Googleから試験運用中の会話型生成AIサービス「Bard」に関して、 2023年における活用方法トップ10が発表された。同社では発表に際して「Bard を使ったことがない人や日常的には利用していない方が、どのように会話型生成AIサービスを使えるかを知ってもらうヒントになれば幸いです」とコメントしている。
なお、ランキングでは各活用方法における詳細や、最新機能も含めたTipsに加えて英語版との比較も併せて紹介されている。
情報収集に関する活用法が上位に
日本語のランキングにおいては、調べ物や相談など情報を幅広く調べる“情報収集”に関する活用方法が多くランクインした。
“情報収集”の中でも、1 位には 「水の沸点は、気圧によって変わりますか?」や「sin 90° = ?」など、単一・複数の明確な答えを探す「事実に関する調べもの」に関する使い方がランクイン。
2位には、「セキュリティ対策を強化したいのですが、どのような対策をすればよいでしょうか?」や「数学が苦手で、点数が伸びません。数学の勉強方法について、アドバイスをお願いします。
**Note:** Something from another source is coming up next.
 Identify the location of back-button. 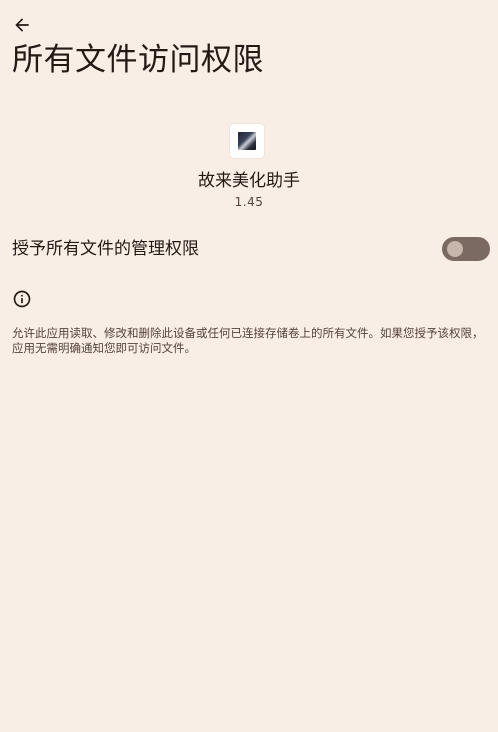
(22, 25).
」など、歴史、文学、経済や最新のテクノロジーの説明などの専門的な領域でどうしたらいいのかなどの相談を含めた「専門的なトピックの相談」のような使い方がランクインした。
そして、9位には「七転び八起きの他の言い方教えて」や「インターネット上でコンピューターやサーバーなどのITリソースを提供するサービスをなんと呼ぶ」など、特定の意味を持つ単語や説明に基づいて固有の名称を調べる辞書の逆引き検索のような「言葉を調べる」使い方がランクインしている。
一般的に、Bardを調べ物や相談など情報を幅広く調べる“情報収集”に利用する際には、自分が質問している背景や目的、状況などを説明文に加えると、 Bardも質問に沿った回答をしてくれる。
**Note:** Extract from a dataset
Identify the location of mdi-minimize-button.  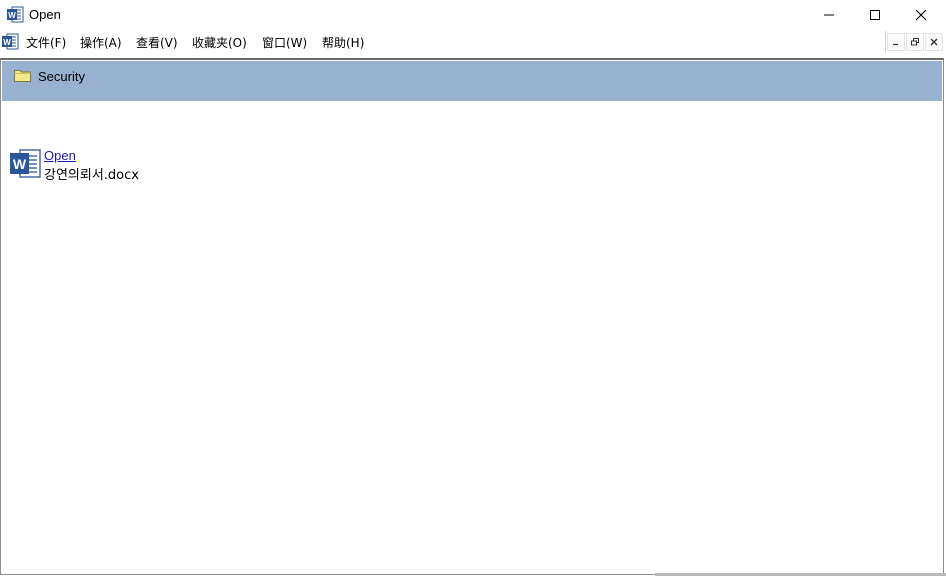
(896, 42).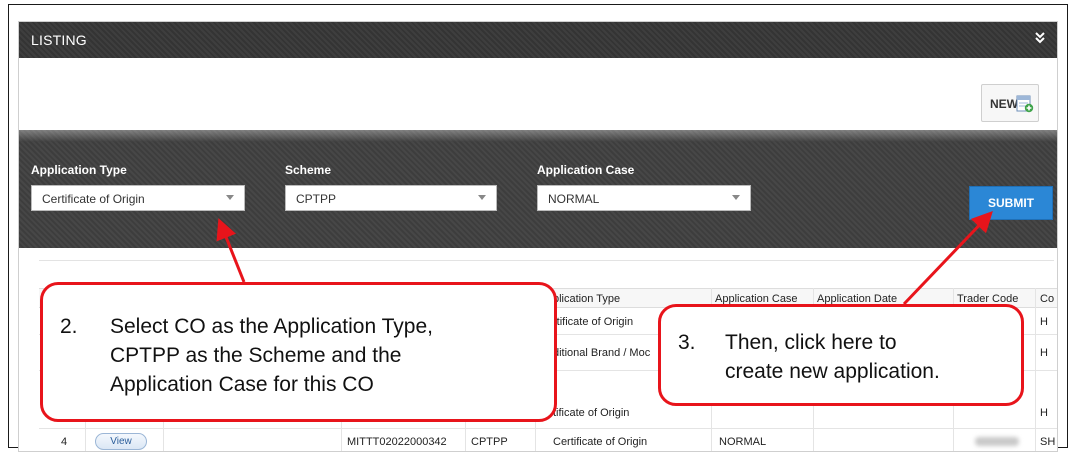  Describe the element at coordinates (272, 326) in the screenshot. I see `callout-line: Select CO as the Application Type,` at that location.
例えば、「冬休みで習得できることを教えて」という質問を、「小学校4年の子供に冬休みの理科の研究で最適な10テーマ」と自分の状況や背景を詳しく伝えると、より精度の高い回答を得られるという。
また、一般の情報検索と異なり、Bardは、前回の会話の文脈を理解しているので、例えば先程の会話の続きとして、「その中から2 週間でレポート作成するまでに最適のテーマとスケジュールは?」など、続けて会話をすることで、検索テーマについて“深掘り”していくこともできる。
プログラミングなどの専門的な使い方や文章作成のサポートにも
3位には「プログラミング」、4位には「翻訳」と専門的な使い方も上位にランクインした。プログラミング分野では、「音声ファイルをMP3 形式に変換するためのPythonのコードを作成して」や「以下のHTMLコードのバグを修正して」などのコード作成から作成したコードの説明とそれに対する修正案の提案、「Googleスプレッドシートで、ある範囲で値が『参加希望』を数える関数教えて」などの関数まで、コードの作成・理解・修正全般における幅広い活用方法が見られた。
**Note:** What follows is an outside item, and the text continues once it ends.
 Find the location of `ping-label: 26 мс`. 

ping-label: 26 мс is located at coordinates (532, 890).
翻訳においては、「ontologicalを日本語にして」などの特定の単語の翻訳だけでなく、「次の日本語の文章をビジネス英語にして」や「『帯に短したすきに長し』を中国語と韓国語で 3 つずつ例をだして翻訳して」など、状況や言語ごとでの使い分けでも活用されていた。
ビジネスから日常シーンにまで役立つ文章作成サポート
5位の「文章の編集」や 10位の「文章を完成させる」など、文章作成時のアイデアやサポートも多く見られた使い方となった。
文章修正では、「以下の文章の流れや構成を修正/分かりやすくしてほしい」や「表現を自然にして」などの全体的な流れや言い回しの修正に使われていました。また、「以下を仕事の取引先に送る丁寧なビジネスメールにして。『今年もありがとうございました。来年もよろしくお願いいたします。1月8日から出社します。』」などビジネスシーンなどの状況に併せた文章作成などでも活用されている。
日本語だけでなく、「下記の英語の文法を確認して」や「この英語の文章をビジネス英語/プレゼンテーション用にして」など、多言語での修正でも活用されていた。
「文章を完成させる」では、「以下の文章の続きを補完してほしい」や「以下の文章をより充実したものにしてほしい」など、途中から言葉が浮かばない時や内容が不十分な際にBardが文章作成をサポート。
例えば、「お世話になった先生に年賀状を書いてます。続きを考えてください。- 昨年もお世話になりました。同窓会で久しぶりにお会いできて、嬉しかったです。今年は…」などと質問すると、 Bardが文章の続きを回答してくれる。